> **About this exercise**:
In the material below, repeat only the lines from the one that holds "Twitter (23, 2396)" through the final line, exactly as they stand.

> **Dataset records**:

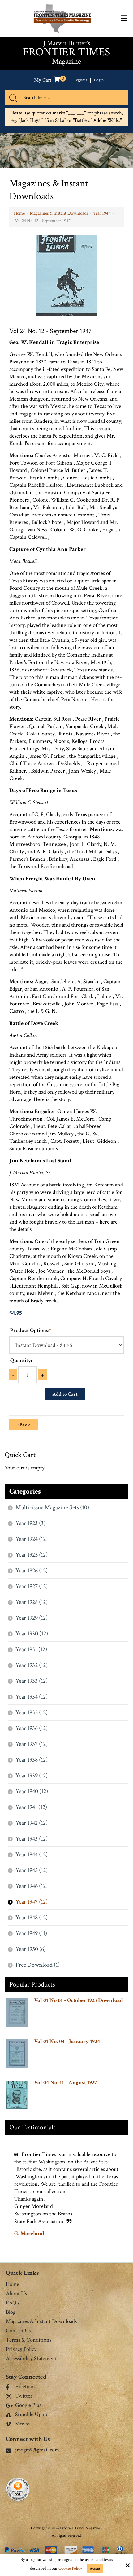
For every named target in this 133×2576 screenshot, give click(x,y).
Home (19, 213)
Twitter (23, 2396)
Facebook (25, 2387)
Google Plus (28, 2405)
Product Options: (30, 1330)
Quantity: (21, 1360)
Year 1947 (101, 213)
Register (80, 80)
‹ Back (23, 1424)
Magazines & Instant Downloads (59, 213)
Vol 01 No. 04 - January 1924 (67, 2041)
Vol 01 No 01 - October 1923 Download (78, 2000)
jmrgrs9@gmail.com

> **Task output**:
Twitter (23, 2396)
Facebook (25, 2387)
Google Plus (28, 2405)
Product Options: (30, 1330)
Quantity: (21, 1360)
Year 1947 (101, 213)
Register (80, 80)
‹ Back (23, 1424)
Magazines & Instant Downloads (59, 213)
Vol 01 No. 04 - January 1924 (67, 2041)
Vol 01 No 01 - October 1923 Download (78, 2000)
jmrgrs9@gmail.com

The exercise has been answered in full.